**PROBLEM DESCRIPTION**
The task calls for each line of the records below in which the word "menu" appears.

======== INFORMATION ========

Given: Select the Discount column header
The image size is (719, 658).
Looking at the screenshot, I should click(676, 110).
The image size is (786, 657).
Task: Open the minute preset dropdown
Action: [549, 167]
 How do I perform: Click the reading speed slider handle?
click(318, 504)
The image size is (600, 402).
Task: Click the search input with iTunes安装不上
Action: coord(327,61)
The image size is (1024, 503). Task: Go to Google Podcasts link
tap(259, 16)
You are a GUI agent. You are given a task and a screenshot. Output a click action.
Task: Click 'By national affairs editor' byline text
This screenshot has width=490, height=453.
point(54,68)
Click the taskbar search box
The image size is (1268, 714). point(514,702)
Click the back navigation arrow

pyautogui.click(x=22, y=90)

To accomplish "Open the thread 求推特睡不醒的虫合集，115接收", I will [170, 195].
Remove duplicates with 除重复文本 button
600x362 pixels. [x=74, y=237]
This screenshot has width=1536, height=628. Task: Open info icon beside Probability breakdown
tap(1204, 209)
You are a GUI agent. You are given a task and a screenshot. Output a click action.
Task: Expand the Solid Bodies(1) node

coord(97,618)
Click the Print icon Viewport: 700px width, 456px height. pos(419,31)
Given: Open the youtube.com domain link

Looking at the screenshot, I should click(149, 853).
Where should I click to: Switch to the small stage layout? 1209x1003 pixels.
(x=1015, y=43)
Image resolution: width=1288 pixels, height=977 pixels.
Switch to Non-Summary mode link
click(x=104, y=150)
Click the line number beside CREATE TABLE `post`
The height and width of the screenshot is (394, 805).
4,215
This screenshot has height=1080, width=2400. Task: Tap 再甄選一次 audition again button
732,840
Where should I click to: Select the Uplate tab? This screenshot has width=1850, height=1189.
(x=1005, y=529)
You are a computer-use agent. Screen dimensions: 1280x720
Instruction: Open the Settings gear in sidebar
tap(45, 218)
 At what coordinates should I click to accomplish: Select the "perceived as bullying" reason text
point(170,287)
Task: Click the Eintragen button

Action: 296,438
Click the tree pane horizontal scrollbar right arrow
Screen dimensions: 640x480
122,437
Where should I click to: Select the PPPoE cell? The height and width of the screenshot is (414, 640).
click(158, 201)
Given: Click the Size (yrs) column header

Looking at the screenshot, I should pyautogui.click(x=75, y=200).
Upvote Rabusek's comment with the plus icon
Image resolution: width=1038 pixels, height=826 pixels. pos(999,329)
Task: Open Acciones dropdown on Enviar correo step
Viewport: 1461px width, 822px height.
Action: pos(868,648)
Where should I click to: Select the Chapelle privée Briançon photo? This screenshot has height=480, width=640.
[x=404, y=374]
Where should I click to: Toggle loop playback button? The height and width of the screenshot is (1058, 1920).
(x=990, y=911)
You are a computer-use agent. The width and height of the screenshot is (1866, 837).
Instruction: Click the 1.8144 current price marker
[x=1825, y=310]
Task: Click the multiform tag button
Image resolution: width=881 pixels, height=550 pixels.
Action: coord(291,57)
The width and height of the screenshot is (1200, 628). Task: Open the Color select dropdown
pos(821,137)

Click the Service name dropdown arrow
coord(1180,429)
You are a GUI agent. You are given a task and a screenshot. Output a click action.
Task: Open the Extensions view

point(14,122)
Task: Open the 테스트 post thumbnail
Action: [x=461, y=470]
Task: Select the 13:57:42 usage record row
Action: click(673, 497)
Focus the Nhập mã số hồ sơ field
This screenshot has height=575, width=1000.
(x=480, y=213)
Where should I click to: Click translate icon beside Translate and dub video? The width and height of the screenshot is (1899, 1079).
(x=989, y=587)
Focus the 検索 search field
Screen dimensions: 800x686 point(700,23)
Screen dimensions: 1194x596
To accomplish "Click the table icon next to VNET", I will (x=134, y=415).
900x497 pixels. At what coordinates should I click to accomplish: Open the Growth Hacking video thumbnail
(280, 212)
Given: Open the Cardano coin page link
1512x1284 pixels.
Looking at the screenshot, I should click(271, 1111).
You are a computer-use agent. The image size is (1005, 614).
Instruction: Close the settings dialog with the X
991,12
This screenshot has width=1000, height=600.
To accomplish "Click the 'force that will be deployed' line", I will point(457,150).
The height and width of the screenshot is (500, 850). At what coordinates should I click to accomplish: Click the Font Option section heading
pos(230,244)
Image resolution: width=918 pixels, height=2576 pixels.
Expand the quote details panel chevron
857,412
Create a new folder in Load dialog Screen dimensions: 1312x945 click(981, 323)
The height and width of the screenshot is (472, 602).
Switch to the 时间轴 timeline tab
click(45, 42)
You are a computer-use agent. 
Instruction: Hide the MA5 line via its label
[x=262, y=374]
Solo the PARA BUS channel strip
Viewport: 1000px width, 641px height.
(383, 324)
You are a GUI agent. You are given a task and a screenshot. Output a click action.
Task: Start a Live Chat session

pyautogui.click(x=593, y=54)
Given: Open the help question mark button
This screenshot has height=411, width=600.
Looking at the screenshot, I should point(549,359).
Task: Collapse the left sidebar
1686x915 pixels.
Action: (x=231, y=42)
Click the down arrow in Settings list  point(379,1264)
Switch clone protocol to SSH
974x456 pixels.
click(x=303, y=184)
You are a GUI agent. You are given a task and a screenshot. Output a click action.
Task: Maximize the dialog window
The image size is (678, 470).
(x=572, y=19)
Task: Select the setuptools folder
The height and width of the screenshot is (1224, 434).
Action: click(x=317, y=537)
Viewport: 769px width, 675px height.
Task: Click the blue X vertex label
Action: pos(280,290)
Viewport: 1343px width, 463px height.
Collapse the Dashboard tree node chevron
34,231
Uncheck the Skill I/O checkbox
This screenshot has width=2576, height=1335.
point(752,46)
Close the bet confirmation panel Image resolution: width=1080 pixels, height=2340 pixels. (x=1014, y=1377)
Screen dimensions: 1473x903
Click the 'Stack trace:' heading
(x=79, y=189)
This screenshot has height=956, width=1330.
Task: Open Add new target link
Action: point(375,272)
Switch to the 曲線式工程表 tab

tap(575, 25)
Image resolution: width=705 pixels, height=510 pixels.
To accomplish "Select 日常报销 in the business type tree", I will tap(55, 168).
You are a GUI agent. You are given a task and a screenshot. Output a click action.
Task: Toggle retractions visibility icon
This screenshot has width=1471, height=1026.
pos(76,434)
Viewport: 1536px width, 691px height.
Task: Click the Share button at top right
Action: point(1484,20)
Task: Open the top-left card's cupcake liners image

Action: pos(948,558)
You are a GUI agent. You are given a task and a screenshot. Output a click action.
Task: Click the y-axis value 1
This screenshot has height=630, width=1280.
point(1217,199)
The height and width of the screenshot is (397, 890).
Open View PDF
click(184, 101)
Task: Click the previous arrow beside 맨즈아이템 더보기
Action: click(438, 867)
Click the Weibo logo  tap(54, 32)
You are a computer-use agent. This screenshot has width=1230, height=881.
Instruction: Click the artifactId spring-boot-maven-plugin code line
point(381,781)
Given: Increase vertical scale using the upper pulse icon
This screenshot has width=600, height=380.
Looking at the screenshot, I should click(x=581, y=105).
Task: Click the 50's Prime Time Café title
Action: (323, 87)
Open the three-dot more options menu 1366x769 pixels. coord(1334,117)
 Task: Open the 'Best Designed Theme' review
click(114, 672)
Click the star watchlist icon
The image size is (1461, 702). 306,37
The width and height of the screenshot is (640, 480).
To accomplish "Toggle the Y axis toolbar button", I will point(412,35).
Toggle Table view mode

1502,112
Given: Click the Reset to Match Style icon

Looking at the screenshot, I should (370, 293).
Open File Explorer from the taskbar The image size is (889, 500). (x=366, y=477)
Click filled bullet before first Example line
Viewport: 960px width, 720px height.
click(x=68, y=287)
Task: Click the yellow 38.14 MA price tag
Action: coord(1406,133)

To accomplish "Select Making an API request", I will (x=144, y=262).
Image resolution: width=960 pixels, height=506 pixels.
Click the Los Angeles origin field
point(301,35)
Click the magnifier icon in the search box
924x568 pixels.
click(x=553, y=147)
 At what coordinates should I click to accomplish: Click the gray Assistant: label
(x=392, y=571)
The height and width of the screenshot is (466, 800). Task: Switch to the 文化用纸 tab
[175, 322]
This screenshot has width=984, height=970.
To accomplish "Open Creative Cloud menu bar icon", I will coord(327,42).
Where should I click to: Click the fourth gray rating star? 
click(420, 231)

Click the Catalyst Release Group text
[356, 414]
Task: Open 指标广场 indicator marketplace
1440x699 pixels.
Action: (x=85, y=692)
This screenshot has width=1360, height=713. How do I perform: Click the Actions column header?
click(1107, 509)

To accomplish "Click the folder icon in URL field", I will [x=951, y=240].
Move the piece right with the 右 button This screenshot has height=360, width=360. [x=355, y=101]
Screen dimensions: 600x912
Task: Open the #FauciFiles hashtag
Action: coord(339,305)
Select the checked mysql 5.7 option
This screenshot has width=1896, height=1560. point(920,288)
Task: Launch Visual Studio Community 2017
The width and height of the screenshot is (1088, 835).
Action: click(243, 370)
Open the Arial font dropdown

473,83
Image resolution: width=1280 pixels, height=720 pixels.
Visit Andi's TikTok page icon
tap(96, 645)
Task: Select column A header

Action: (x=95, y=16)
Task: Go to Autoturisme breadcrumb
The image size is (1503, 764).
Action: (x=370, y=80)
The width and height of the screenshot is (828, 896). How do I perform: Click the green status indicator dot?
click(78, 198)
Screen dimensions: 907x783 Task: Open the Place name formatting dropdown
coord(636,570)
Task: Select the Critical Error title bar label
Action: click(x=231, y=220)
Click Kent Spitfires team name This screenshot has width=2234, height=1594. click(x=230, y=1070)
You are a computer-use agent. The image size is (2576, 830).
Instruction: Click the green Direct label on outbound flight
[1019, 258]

========

**ANSWER SECTION**
Open the three-dot more options menu 1366x769 pixels. coord(1334,117)
To accomplish "Open Creative Cloud menu bar icon", I will coord(327,42).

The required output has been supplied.